I paid a heavy price at the time and over the following year. Indeed, all my colleagues at Greenpeace did, as we found our accounts frozen, our time taken up in court cases defending ourselves against a series of increasingly creative and arbitrary allegations, our personal freedoms curtailed, and our actions as a collective questioned, repeatedly and unfairly. We were prepared to pay this price — though grudg-ingly — because we knew it was the cost of questioning this government’s singular vision of development.

One year on, I am distressed to find just how much company I now have. What began as attacks on environmentalists and social activists now encompasses so many others — and the price being demanded is even higher. Kanhaiya’s arrest was followed by outbreaks of violence on the streets and, shockingly, even in courtrooms. Justice and peace became mere words, trampled upon by a furious mob. The message is chillingly clear: Anyone who disagrees with the ruling elite’s vision of the nation is “anti-national” — and a conspirator. Any talk of freedom of speech or constitutional rights is “sedition”. We are now at pains to prove just how “Indian” we are.

The current government has been aggressively pushing an agenda to fast-track economic policies that ensure growth at any cost, dilute environmental regulatory frameworks in favour of industry, change laws on the rights of forest-dwelling communities, and silently usurp people’s rights over their land, forests and other resources that are deemed fair game to be sacrificed for the “development” of the nation. Anyone who dares to speak in opposition is promptly branded an anti-development, anti-national conspirator.

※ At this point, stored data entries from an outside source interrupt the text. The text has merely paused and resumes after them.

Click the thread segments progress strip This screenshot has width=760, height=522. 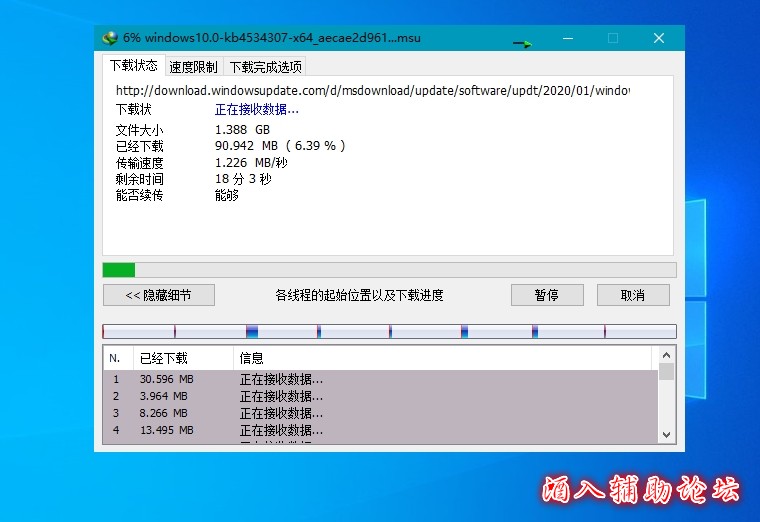389,331
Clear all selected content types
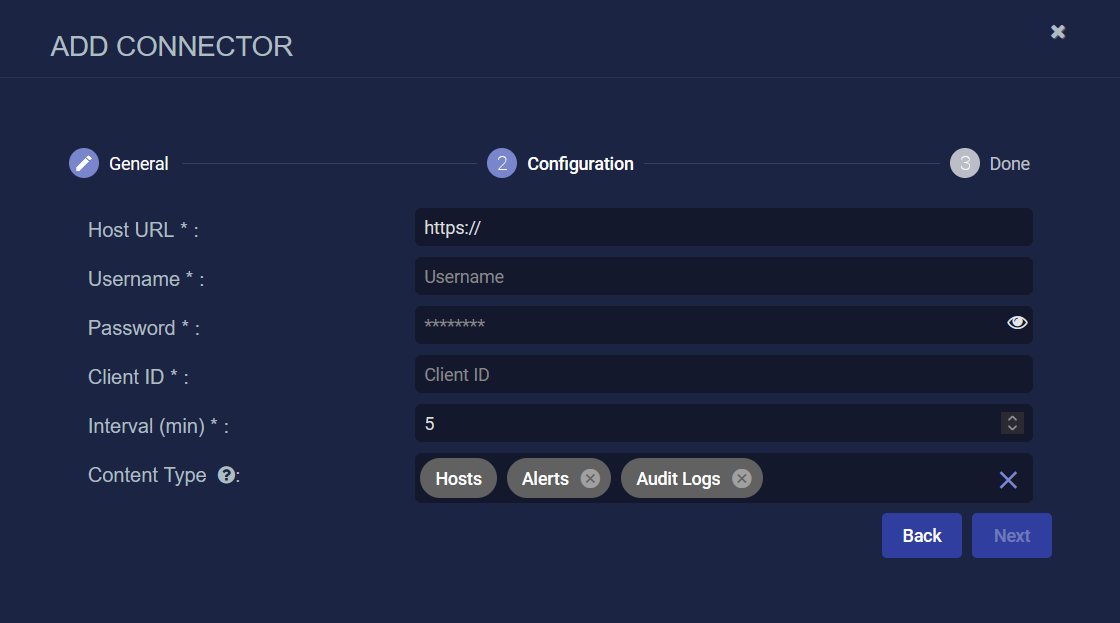This screenshot has width=1120, height=623. tap(1008, 480)
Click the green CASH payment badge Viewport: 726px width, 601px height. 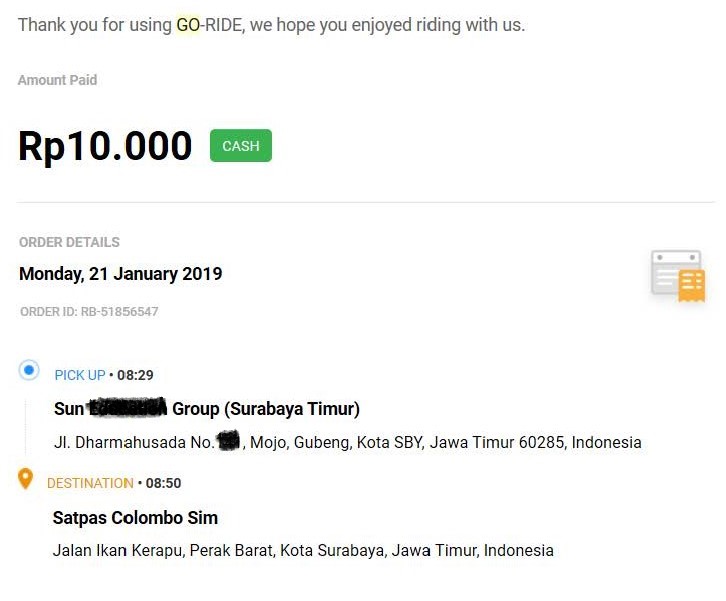point(240,146)
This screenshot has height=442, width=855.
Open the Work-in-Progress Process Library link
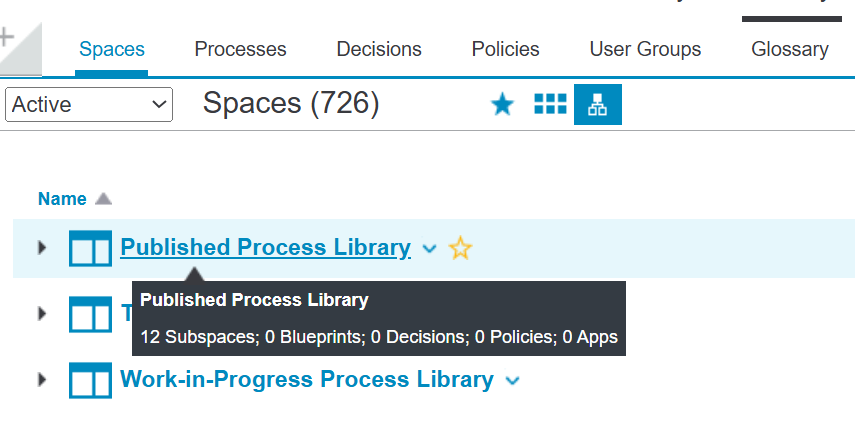click(x=306, y=380)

The second part of the agenda is to institutionalise an ideological hegemony in the country, and polarise people along lines of ultra-nationalism and religion. People like Rohith Vemula, Kanhaiya, Perumal Murugan and Mohammad Akhlaq became the unintended flashpoints of this narrative, plot-turners in this saga.

When fundamentalists seek to control the entire spectrum of human behaviour — from what we eat to what we say; from what we read to which philosophical ideals we choose to embrace — we are sent hurtling towards the forceful creation of a monolithic society. One that denies its citizens the right to personal freedom, the right to diversity. This may be the expected — though not the acceptable — new normal.

As concerned citizens, we have the moral obligation to join forces in defence of the one ideal we share despite our many differences: The right to dissent, to speak our minds, and advocate for an alternate definition of growth, development, human rights and, indeed, the nation. For this, we must use every possible non-violent, democratic tool at our disposal. My patriotism is not up for discussion. You can question my position on certain issues and vociferously disagree with my opinions. But you cannot create a new definition of nationalism and then measure my patriotism against it.

The silver lining is that each time the government denies someone the right to an “alternate opinion”, it strengthens our resistance. Each time it slaps the “anti-national” label on someone, it widens our support base. The more people it clamps down on, the more it increases the numbers of those on our side of the barriers. The greater the freedoms it restricts, the louder the voices against it will get.

Will the dream of a diverse India, which we are all so proud of, be allowed to flourish? Or will we find ourselves keepers of an alternate nation, struggling to keep our notion of our country alive in spite of — not along with — this proudly elected majority government that wants to believe it represents us all? Only time will tell. But it will not be a silent story, and not one that is told from just one side of the protest-march barriers. Of that you can be sure.

I love my country, in all its pluralist splendour. I love it enough to commit to its future, to work towards improving circumstances for all, and help bring about social change. We are ready to defend our vision of India even if efforts like these lead to us being branded anti-national conspirators.